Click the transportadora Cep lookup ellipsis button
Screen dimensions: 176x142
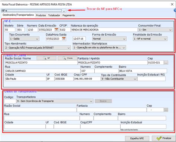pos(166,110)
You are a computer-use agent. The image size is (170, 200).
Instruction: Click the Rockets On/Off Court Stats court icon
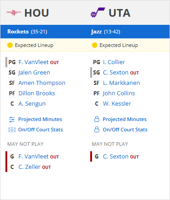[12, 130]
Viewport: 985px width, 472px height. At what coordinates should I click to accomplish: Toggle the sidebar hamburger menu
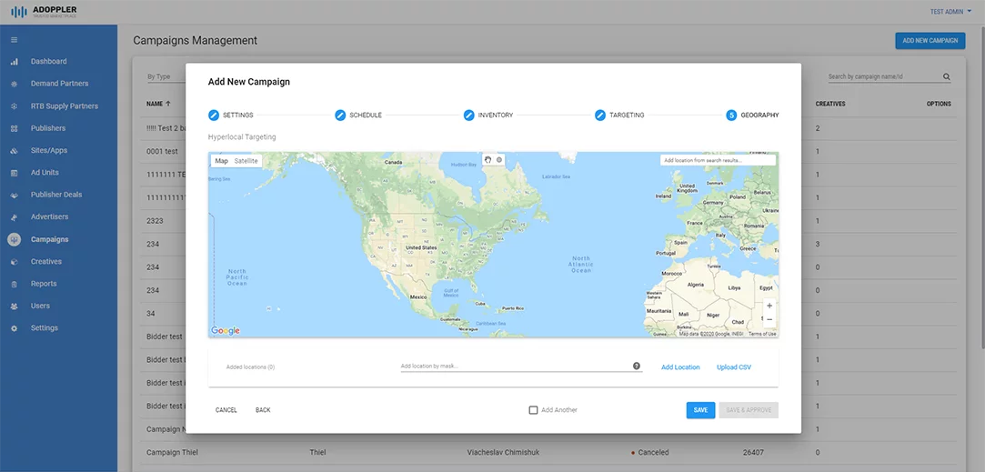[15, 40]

------------------------------

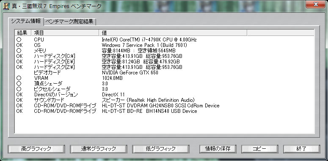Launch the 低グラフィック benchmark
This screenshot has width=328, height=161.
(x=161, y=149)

------------------------------

* Exercise aim:
Substitute "stress test" for "benchmark" in the material from the line with "Launch the 低グラフィック benchmark" up to and including the line with "(x=161, y=149)", leaving everything else unchanged. Return only those lines, without the pictures.

* Answer to the exercise:
Launch the 低グラフィック stress test
This screenshot has width=328, height=161.
(x=161, y=149)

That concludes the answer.